How to avoid bone loss in patients with prostatic carcinoma receiving long-term LHRH-analogue
No. 707 (Yasuyuki Suzuki)
Podium presentation on Monday, May 1; 1 -- 3 p.m.; Auditorium

Men with prostate cancer are often given luteinizing hormone-releasing hormone analogue (LHRH-a) to help fight the disease, even though LHRH-a causes osteoporosis. In 1998, these investigators reported that estrogen given at the same time may help maintain bone mass density in these patients. However, estrogen causes severe side effects. In this study, the same researchers gave 63 to 95-year-old men vitamin D instead of estrogen, and then measured bone density every 4 months. The 40 men who received LHRH-a alone lost bone mass, but the 31 given LHRH-a plus vitamin D had no bone loss. However, vitamin D did not increase low bone mass density to normal levels. The researchers suggest that bone mass density should be measured in patients with prostate cancer who are on LHRH-a, and they recommend that vitamin D should be given along with LHRH-a from the beginning of therapy.

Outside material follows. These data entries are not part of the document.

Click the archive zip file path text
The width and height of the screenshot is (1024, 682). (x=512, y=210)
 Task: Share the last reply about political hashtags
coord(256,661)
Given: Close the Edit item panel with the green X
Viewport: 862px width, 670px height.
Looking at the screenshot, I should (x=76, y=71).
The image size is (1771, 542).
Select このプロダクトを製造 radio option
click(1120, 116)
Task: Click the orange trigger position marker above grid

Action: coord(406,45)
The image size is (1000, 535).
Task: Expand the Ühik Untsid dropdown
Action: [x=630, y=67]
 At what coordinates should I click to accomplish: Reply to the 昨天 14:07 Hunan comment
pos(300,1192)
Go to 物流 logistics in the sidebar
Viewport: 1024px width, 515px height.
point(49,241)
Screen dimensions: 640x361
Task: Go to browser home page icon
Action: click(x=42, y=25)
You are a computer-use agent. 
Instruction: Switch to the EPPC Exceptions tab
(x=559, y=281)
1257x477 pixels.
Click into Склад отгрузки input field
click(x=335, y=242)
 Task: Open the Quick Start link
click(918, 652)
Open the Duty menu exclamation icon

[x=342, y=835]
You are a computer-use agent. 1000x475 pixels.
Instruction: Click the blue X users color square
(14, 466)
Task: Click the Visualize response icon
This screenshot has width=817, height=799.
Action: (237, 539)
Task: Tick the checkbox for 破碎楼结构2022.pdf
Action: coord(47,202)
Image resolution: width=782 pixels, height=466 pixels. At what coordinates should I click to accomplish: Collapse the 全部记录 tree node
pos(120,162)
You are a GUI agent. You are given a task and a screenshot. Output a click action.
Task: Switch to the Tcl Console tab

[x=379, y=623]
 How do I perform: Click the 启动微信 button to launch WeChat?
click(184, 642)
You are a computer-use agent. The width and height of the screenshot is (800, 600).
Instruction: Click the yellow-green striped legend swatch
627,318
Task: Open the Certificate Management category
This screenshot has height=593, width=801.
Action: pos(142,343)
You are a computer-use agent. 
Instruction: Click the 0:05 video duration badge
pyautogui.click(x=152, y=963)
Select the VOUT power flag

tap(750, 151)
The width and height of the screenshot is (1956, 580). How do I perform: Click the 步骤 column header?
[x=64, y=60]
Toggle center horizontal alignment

Clinical evaluation of female sexual function: Effects of age and estrogen status on sexual arousal responses in 60 women
No. 651 (Jennifer R. Berman)
Podium presentation on Monday, May 1; 1 -- 3 p.m.; Rooms 306/307 E

Up to 50% of American women complain of sexual dysfunction because of aging, menopause and decreased estrogen. These researchers developed a method of evaluating the physiological and subjective aspects of sexual arousal in women, making it possible to determine how arousal is affected by age and estrogen. Sixty women were categorized by age, and by whether they were menopausal and/or receiving hormone therapy. Genital blood flow, vaginal pH and pressure-volume changes as well as genital vibratory perception thresholds were measured, and the participants completed a questionnaire on sexual function complaints. All women responded physiologically to sexual stimulation, but the response was significantly less in those 55 to 71 years old, and those not on hormone replacement therapy. Subjectively two-thirds reported low sexual arousal and pain or discomfort with intercourse, while more than 90% had difficulty in achieving orgasm. The frequency or kind of sexual complaint that the women reported was not related to age or estrogen status, but physiologically aging, menopause and a lack of estrogen did have a negative impact on their sexual response. Using the method that these investigators developed, sexual arousal responses in women and the efficacy of pharmacotherapy or other treatments can now be measured.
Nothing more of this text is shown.